* BEGIN Provided records *
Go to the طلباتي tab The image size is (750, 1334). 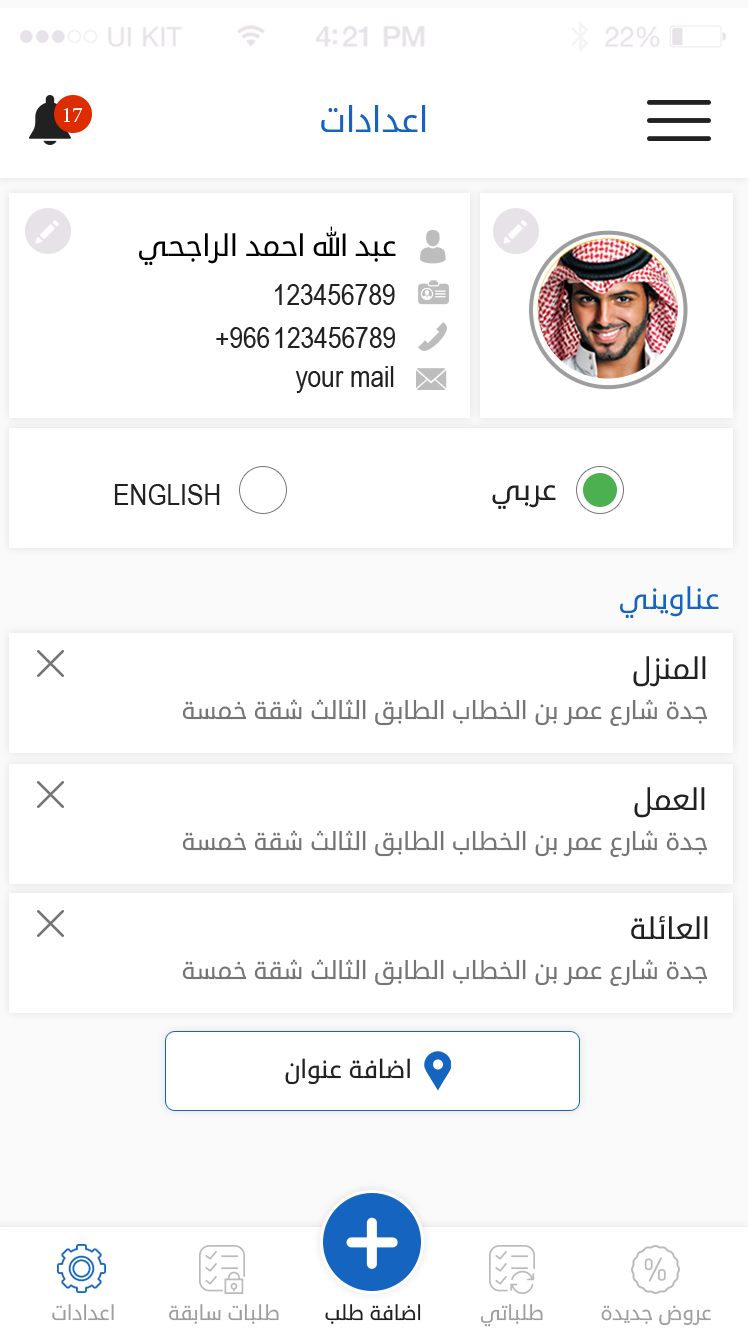(512, 1282)
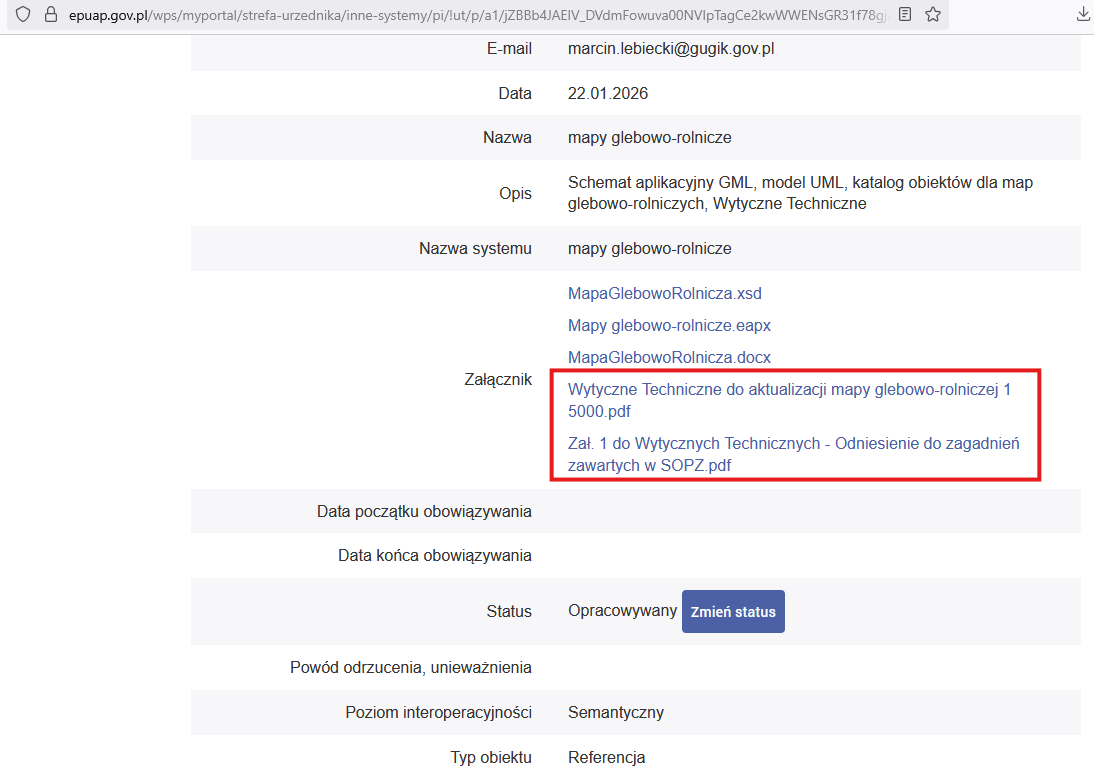Screen dimensions: 1094x771
Task: Open the downloads panel arrow icon
Action: point(1082,15)
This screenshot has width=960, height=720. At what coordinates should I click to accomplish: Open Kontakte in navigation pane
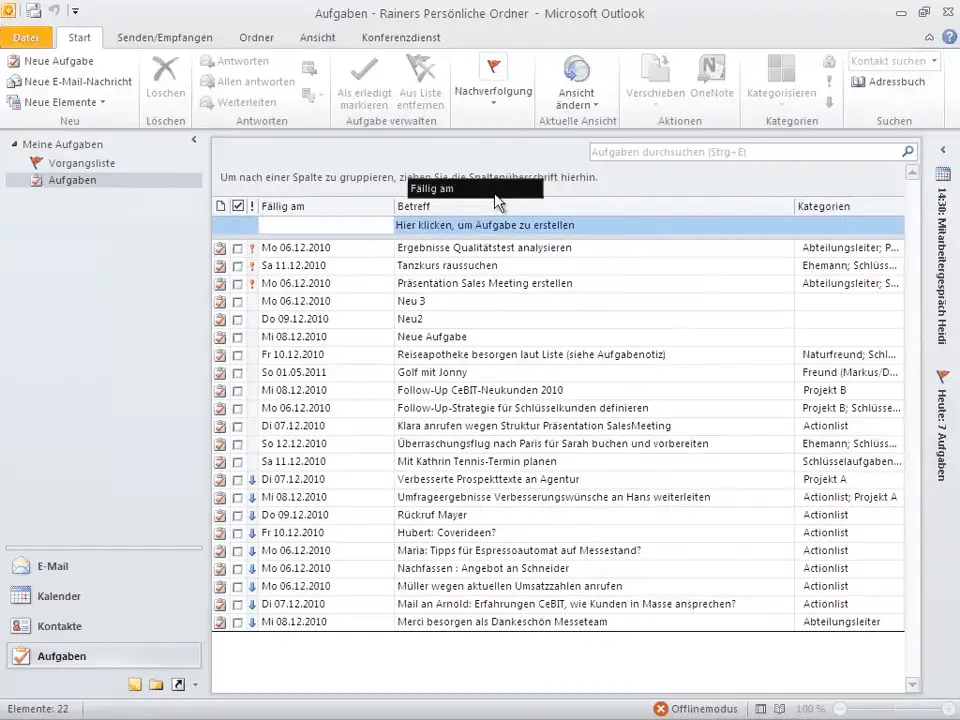point(58,626)
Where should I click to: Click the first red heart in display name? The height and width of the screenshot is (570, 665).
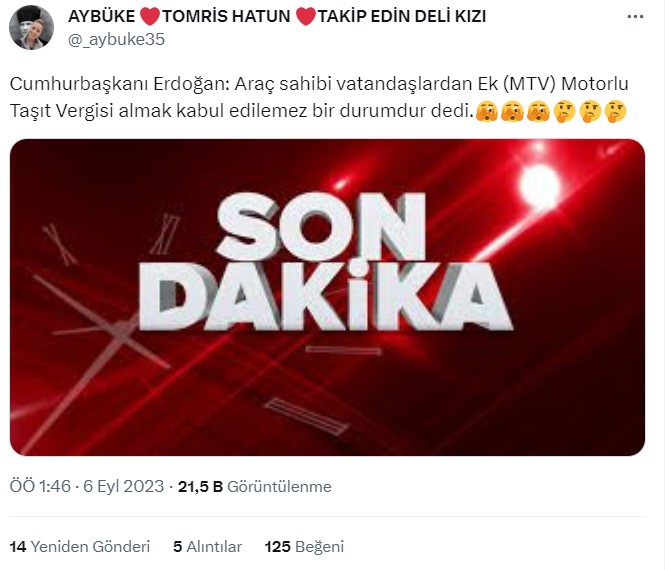click(149, 17)
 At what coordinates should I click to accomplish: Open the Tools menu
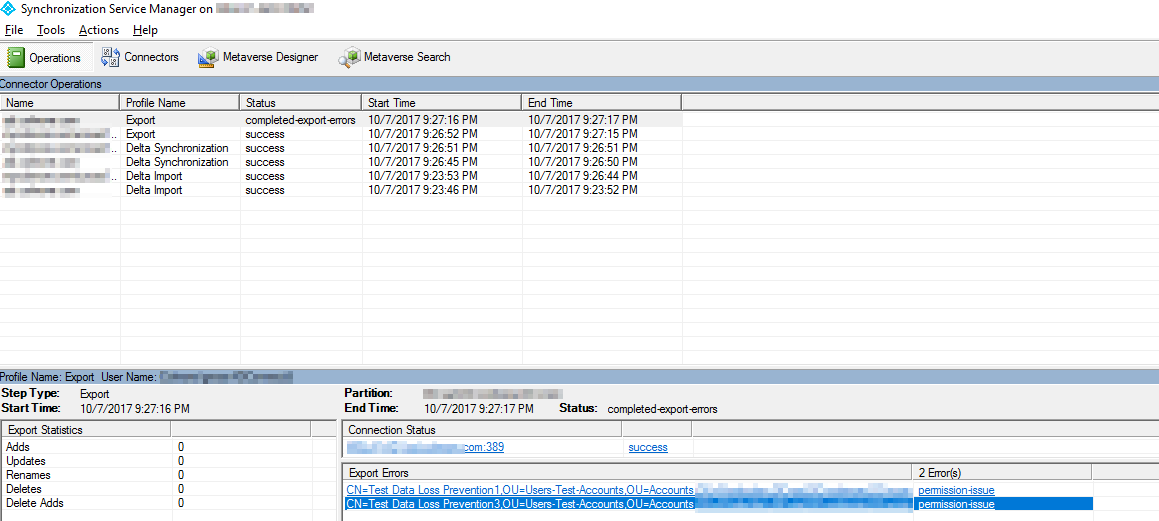51,30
* END Provided records *
Turn the part of the records that begins with the line containing "At what coordinates should I click to accomplish: Open the" and runs through the end of the records into a Markdown table with the columns Row and Line, skipping blank lines. Leave the pictures out of the table.

| Row | Line |
|---|---|
| 1 |  At what coordinates should I click to accomplish: Open the Tools menu |
| 2 | 51,30 |